Today I am reviewing two things, Jane Austen’s Persuasion AND the way I read Jane Austen’s Persuasion.
Author: Jane Austen
Length: 170 pages
I don’t consider myself to be a die hard Jane Austen fan. Romance novels aren’t my cup of tea and it took me three tries to make it through Pride and Prejudice. Despite that, after finishing Persuasion I can say that I have read every single one of her novels. And let me tell you, I was pleasantly surprised to discover that I saved the best for last.
Persuasion was the last book that Austen wrote (it was published post-humously alongside Northanger Abbey). It is definitely her most mature book. For one thing the characters are much older (Anne Elliot is 27). Rather than being dreamy and optimistic, the book starts out with a future that looks very likely to include a sad spinsterhood.
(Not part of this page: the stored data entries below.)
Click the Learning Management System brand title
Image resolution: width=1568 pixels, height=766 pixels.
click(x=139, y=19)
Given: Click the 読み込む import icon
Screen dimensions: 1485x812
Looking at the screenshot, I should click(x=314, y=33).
Austen’s wit and sharp tongue are fully in tact, but much more mature, perhaps even subtle. I appreciate the way Austen developed her talent over her lifetime. As a young writer, her witty sparkle was sometimes even overwhelming. In fact, once in a while she sounded just plain angry. If you have ever read “The History of England by A Partial, Prejudiced, and Ignorant Historian” that she wrote as a teenager, you will know what I mean.
The plot moves a bit slower. Less crazy stuff happens (for a long time I was waiting for a dastardly villain to pop into the scene and mess everything up ala Sense and Sensibility and Pride and Prejudice, but he failed to make a show). Perhaps the slowness is why Persuasion gets such a bad rap online. I heard and was preparing myself for a less fun, less extravagant, less humorous, and all around less interesting novel. I was surprised to find much humor, fun, and romance. It was (granted) much more subtle.
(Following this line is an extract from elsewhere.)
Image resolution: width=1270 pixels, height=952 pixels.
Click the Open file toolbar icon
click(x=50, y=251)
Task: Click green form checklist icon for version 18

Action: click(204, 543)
For example, the romance. Oh the romance! Oh it was cute and sweet. However there was no grand meetings or dramatic letters. There were sweet little gestures of care. There was Captain Wentworth offering an umbrella and pulling naughty children off of her. It sounds like nothing, but hey – isn’t that love in the real world? The way Jane Austen describes such teeny but realistic gestures of genuine care was incredible. I just want to absorb her every word.
The humor, character development, and other aspects of the novel were the same as the romance – mature and realistic.
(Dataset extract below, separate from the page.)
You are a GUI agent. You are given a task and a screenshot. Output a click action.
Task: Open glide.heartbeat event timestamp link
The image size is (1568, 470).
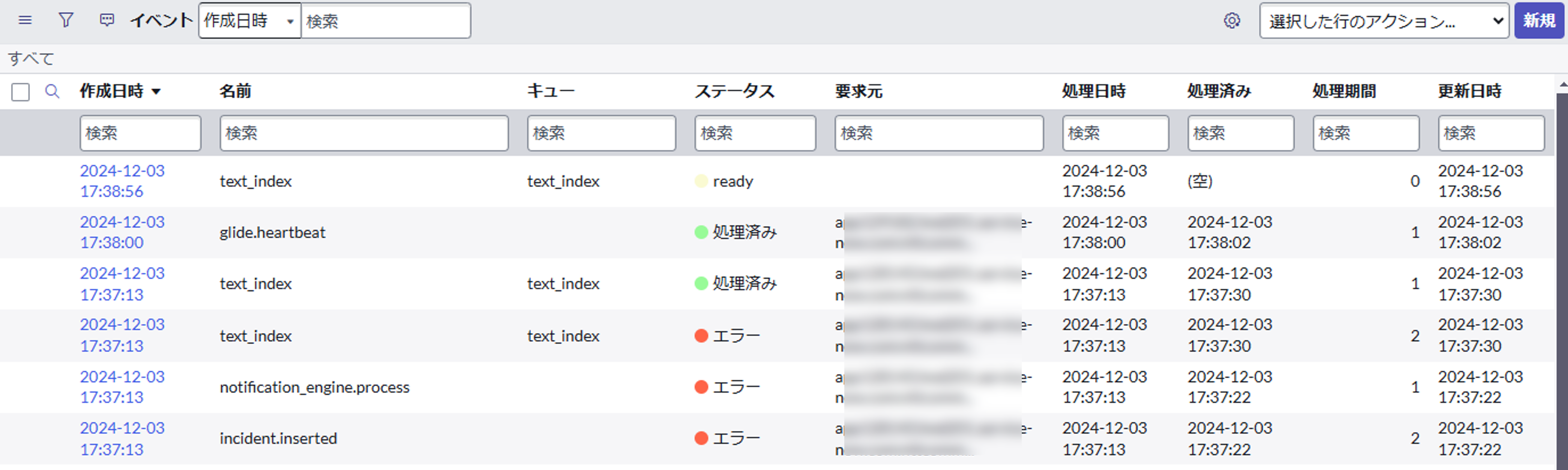click(x=122, y=232)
All in all, this was a fun, easy, and short read. It is definitely different than “typical” Austen (seriously though, how typical can you get with only six published books?). However I would say that it stands next to Mansfield Park as one of her very best books.
This was my first time participating in an online read-along community. Heidi at Literary Adventures Along the Brandywine hosted a read-a-long. She posted her favorite quotes and discussion questions every week on her blog. Instead of devouring the whole book in one sitting (which wouldn’t be too hard to do, considering that it is Austen’s shortest novel), I was forced to savor each chapter bit by bit and really think critically about the events, character development, and potential themes.
It was SO fun to have people to talk about the book with while I was reading it. I am completely sold on the online book club and read-along idea. Does anyone have any other classic literature clubs or online reading challenges that I could join?